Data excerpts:
+++++

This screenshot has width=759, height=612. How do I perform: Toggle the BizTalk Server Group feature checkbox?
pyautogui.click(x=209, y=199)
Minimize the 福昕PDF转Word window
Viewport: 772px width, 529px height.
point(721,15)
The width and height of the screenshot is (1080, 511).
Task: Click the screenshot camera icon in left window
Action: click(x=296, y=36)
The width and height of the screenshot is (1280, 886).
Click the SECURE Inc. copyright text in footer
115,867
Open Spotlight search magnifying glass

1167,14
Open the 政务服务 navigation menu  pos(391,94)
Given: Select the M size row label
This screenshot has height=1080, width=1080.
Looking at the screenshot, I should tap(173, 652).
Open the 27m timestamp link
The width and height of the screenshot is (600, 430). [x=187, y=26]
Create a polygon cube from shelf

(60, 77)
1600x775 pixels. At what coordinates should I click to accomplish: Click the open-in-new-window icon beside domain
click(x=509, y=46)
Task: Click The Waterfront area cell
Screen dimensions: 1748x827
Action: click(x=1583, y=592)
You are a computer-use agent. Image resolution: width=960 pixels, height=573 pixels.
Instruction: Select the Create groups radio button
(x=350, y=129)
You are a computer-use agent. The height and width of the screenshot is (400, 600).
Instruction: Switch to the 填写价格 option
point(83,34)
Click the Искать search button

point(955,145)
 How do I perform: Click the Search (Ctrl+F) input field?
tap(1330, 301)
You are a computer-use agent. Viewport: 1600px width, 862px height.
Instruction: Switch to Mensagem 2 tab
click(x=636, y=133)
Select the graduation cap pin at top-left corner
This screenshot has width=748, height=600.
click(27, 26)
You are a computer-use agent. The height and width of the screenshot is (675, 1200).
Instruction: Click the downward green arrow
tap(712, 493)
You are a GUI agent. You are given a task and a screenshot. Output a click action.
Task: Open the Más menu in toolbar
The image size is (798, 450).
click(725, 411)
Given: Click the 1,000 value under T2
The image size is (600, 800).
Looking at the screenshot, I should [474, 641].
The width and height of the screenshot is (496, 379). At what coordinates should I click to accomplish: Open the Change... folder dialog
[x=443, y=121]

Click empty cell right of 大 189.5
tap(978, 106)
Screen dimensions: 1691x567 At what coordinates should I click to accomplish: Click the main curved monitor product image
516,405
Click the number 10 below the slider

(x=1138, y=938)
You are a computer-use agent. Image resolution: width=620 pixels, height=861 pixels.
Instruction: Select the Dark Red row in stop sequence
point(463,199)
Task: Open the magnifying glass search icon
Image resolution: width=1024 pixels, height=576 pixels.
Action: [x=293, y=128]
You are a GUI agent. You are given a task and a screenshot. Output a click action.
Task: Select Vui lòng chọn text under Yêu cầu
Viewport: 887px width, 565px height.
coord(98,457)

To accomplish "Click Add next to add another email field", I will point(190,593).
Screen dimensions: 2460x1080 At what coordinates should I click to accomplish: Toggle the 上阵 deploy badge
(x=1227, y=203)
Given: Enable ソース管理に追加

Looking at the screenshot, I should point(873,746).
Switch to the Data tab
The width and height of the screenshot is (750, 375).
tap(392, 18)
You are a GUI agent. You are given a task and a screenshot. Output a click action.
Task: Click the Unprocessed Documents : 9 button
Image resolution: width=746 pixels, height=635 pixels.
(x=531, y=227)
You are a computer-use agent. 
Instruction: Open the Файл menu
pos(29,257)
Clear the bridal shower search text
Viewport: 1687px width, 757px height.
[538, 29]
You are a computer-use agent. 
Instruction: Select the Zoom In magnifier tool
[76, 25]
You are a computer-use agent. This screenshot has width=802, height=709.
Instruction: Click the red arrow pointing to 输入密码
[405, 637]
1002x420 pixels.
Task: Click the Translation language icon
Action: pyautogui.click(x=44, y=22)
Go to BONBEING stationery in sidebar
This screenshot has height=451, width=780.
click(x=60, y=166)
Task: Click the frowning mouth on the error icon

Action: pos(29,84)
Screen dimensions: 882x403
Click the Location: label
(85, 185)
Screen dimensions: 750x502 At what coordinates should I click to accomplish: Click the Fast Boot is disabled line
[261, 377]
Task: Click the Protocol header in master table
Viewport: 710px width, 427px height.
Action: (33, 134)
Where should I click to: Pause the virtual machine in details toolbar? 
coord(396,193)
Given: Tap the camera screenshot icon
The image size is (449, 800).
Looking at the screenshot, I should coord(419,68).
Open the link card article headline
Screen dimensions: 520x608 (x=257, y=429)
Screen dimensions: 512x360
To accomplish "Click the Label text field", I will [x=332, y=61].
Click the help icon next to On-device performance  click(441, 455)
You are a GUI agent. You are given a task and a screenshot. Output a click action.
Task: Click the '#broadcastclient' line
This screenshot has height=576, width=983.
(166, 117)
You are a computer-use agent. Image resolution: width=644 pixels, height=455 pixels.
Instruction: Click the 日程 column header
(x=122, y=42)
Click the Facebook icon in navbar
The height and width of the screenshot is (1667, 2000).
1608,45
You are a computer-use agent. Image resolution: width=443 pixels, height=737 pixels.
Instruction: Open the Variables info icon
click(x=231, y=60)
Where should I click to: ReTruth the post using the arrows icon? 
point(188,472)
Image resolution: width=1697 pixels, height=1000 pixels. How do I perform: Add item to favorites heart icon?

+++++

# EXERCISE AIM
State the number of lines in the records above that contain the string "under", and give nothing else.

# SOLUTION
2